Kerron traveled to Eugene Oregon for the Olympic Trials with one thing on his mind, which is to make the London team. During the finals of the hurdles, Kerron found himself in 4th place off the last hurdle, knowing the US selection is top 3 places to make the Olympic team. “When I saw I was in 4th place, I told myself, I came too far not to make the team but I knew I had to dig down deep and fight for my spot, and I did that. Kerron’s effort placed him 3rd at trials earning him a spot on the team to London. My support team is the ones that gave me encouraging words and knew that I could do it; everyone else had counted me out.

The 2012 Olympic quickly became one of Kerron’s memorable moment, no he didn’t make the podium but simply because of what he was able to overcome. Clement’s 8th-place finish can’t diminish joy of competing. Kerron was unable to compose himself during the media after the Olympic finals of the 400mH. But as difficult as Monday’s outcome was for the 26-year-old, who won the silver medal in this event in Beijing four years ago, his emotions didn’t reflect frustration at where he finished nor anger that the result had more to do with injury than ability. Clement, a high school state champion hurdler at La Porte, was brought to tears because he felt blessed, not cursed. Proud, not humiliated.

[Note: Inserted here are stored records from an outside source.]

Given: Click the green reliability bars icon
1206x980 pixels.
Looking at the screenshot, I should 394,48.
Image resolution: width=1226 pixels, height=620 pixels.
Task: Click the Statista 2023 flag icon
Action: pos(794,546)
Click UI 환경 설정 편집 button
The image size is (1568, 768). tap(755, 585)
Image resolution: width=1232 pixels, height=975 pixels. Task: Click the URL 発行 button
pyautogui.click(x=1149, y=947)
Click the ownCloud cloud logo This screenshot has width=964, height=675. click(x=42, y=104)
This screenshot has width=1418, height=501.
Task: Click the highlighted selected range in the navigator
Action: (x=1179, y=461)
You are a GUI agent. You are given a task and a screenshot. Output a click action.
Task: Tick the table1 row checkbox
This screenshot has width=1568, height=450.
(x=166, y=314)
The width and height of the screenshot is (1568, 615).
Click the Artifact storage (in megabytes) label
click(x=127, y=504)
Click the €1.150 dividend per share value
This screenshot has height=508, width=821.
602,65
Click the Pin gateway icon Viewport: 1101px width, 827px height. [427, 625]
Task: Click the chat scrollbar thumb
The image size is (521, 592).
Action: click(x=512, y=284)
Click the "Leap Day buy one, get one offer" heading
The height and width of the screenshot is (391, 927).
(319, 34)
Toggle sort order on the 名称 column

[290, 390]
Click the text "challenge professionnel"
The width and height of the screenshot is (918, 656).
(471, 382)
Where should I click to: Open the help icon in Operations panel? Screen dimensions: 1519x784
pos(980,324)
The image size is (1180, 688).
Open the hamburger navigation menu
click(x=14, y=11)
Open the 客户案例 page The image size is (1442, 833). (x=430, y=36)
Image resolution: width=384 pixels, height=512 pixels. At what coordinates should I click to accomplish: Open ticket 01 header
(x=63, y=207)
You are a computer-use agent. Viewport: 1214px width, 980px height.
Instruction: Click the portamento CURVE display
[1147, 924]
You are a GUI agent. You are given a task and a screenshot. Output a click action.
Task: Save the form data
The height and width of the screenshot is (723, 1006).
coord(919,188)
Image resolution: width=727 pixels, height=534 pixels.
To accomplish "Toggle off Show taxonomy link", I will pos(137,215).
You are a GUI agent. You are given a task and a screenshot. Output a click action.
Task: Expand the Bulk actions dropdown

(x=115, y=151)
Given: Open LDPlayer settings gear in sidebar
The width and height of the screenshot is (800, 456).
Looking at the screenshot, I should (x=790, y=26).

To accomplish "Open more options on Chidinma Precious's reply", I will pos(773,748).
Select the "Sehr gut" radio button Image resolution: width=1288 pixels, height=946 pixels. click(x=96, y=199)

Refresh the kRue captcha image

“I’m just happy to be where I am now in spite of what I’ve been through, I kept fighting to make it. I’ve had a very tough season. I just really thank God that I made the Olympic final. I didn’t think I would be in this position honestly. I’m happy, who is able to have two surgeries in the same year and able to still compete at the highest level, it’s GOD’s work. To be honest if my story can help one person I’ve done my job, this would definitely be a memorable games for me because of my journey of getting there.”

As classy in defeat as he is in victory, the soft-spoken Clement has long been known as a gentleman on and off the track. His body failed him on this night not his will or his passion to compete. Surgical procedures in February, one to repair a hernia and another an abductor release, proved too much from which to recover. He took nine weeks off at the time and slowly returned to the track but had run so few races before the Olympics that his timing was off and his strength not where it was. “I still feel the pressure in there, the injury, but I was able to keep pressing and give it a go,” he said. “Many people could not have advanced in the Olympic trials and made it to the Olympics with this, and many didn’t think I could. I didn’t know if I could. “Many in this situation definitely wouldn’t have been able to make it to the finals at the Olympics. I’m blessed and happy to have done so.”

Clement was scheduled to run in a meet in Stockholm a few weeks later, but he will take time to fully heal and prepare for next summer’s world championships.